UN Releases New Report on Human Trafficking

VIENNA – January 2019 is Human Trafficking Awareness Month. According to the United Nations 2018 Global Report on Trafficking in Persons released this month, human trafficking has “taken on horrific dimensions.”

January 2019 is Human Trafficking Awareness Month. According to the United Nations 2018 Global Report the exploitation has

The report, which compiles data from 142 countries, was published in two booklets. The first is typical of the annual report from a global perspective. The second looks specifically to the matter of human trafficking in the context of armed conflict.

Identified cases of human trafficking increased by 25% from the previous year. Readers are cautioned to remember that the UN Office of Drugs and Crime (UNODC) does not measure the actual numbers of cases or victims of human trafficking, but only the known cases.

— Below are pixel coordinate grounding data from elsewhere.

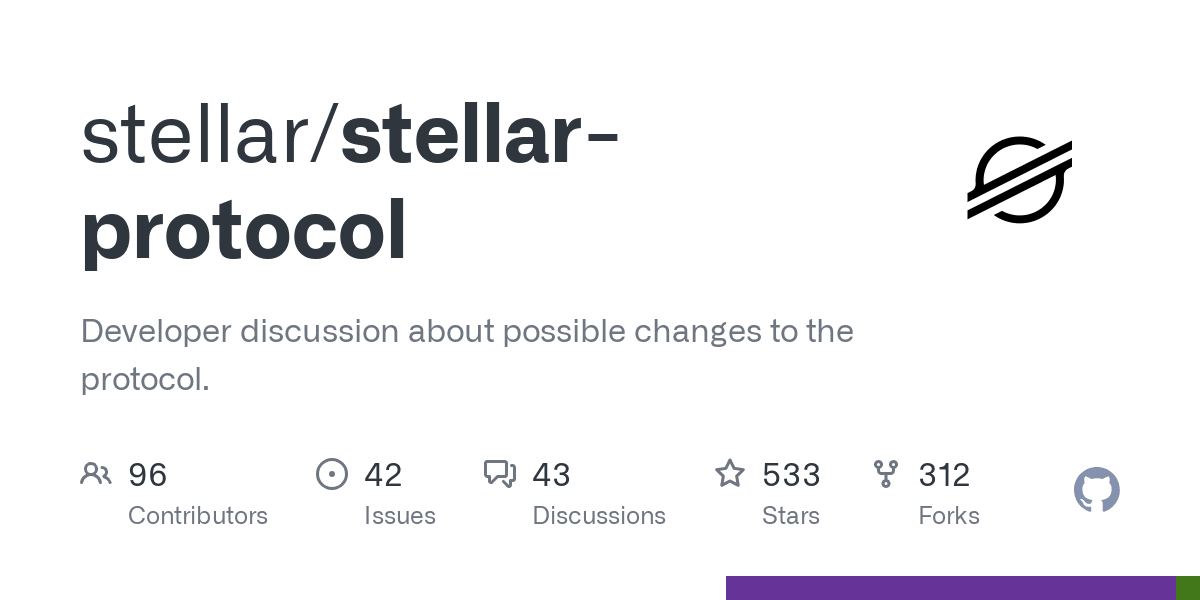Select the Stars label
1200x600 pixels.
point(791,516)
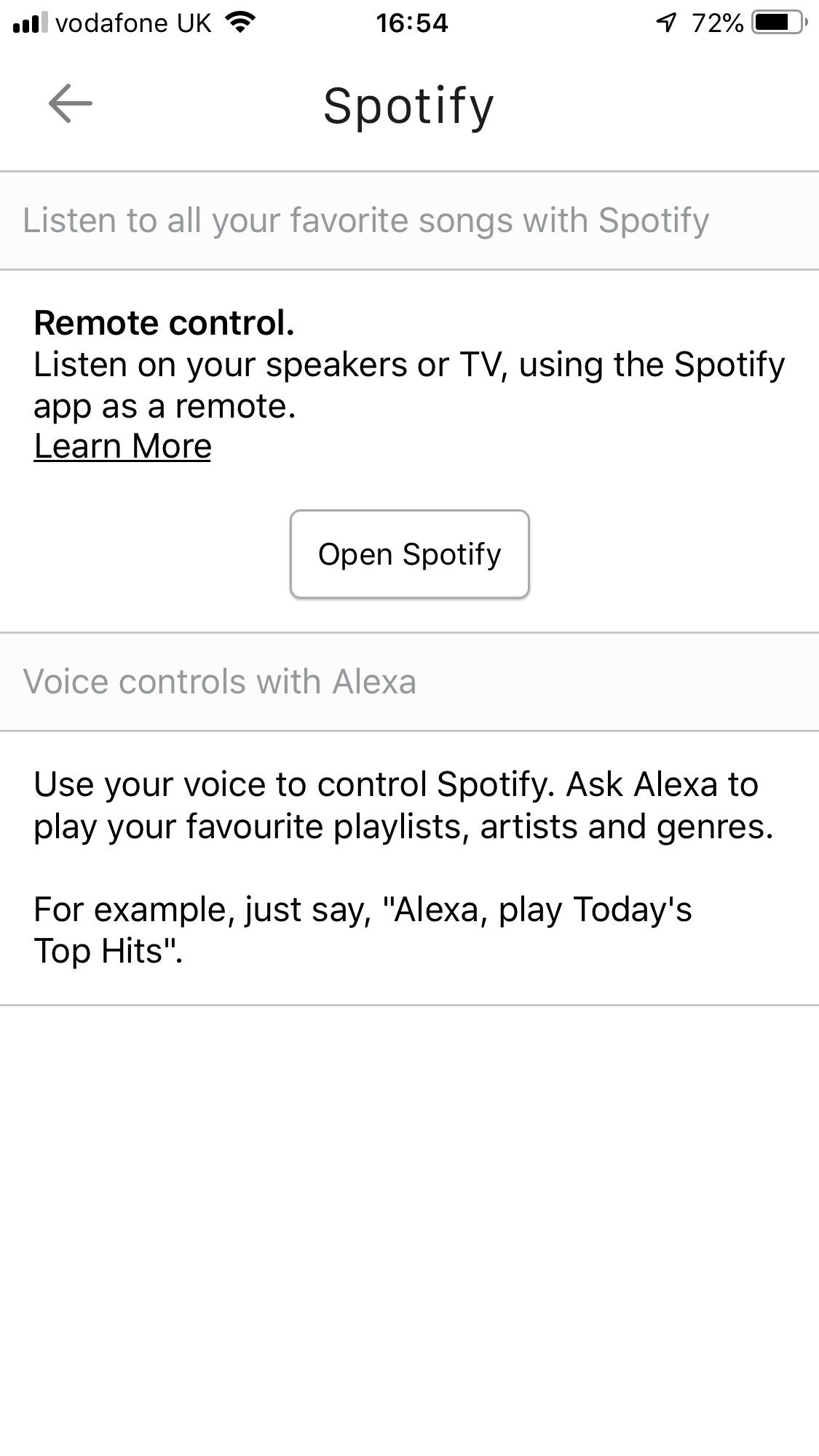This screenshot has width=819, height=1456.
Task: Tap the location services arrow icon
Action: click(666, 23)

The UNODC cannot say with certainty that the increased number of known cases and victims is a result of more effective law enforcement or because there has been a significant increase in human trafficking per se. However, there are some facts that are undeniable.

  • Increases in the numbers of detected victims have been more pronounced in Asia and – wait for it – the Americas.
  • The wealthiest countries are the destinations for long-distance trafficking, Victims are lured by promises of prosperity that dissolve into the despair of bondage. This is referred to as “destination trafficking.”
  • Women and girls are the most common victims of human trafficking. Although the percentages vary by region, the global data suggests that 72% of all human trafficking involves the enslavement of women and young girls.
  • Sexual exploitation and forced labor are the two most prevalent purposes of trafficking.
  • Others common forms of human trafficking include illegal adoption, forced criminality, forced begging, production of pornography, forced recruitment as military combatants, and organ removal.
  • Organ harvesting is becoming the most lucrative form of human trafficking. Unscrupulous doctors may pay a poverty-stricken donor $10,000 for a kidney, then make $200,000 from a transplant recipient. Between five and 10 percent of all kidney and liver donations worldwide are derived from human trafficking.
  • Armed conflicts are a breeding ground for exploitation, especially for children separated from their families and traveling
  • The internet – especially social media – is increasingly used as a means of entrapment.

The Polaris Project, a Washington, DC-based, anti-human trafficking NGO, notes that “Human trafficking is notoriously underreported.” In 2017 alone, the Polaris National Human Trafficking Hotline and BeFree Textline handled 8,759 cases of human trafficking involving 10,615 individual victims, 5,000 traffickers, and 1,698 trafficking businesses – in the United States alone!

It is regrettable that human trafficking occurs at all; perhaps even more so that it has become a multi-billion-dollar criminal industry that denies freedom to 24.9 million people around the world.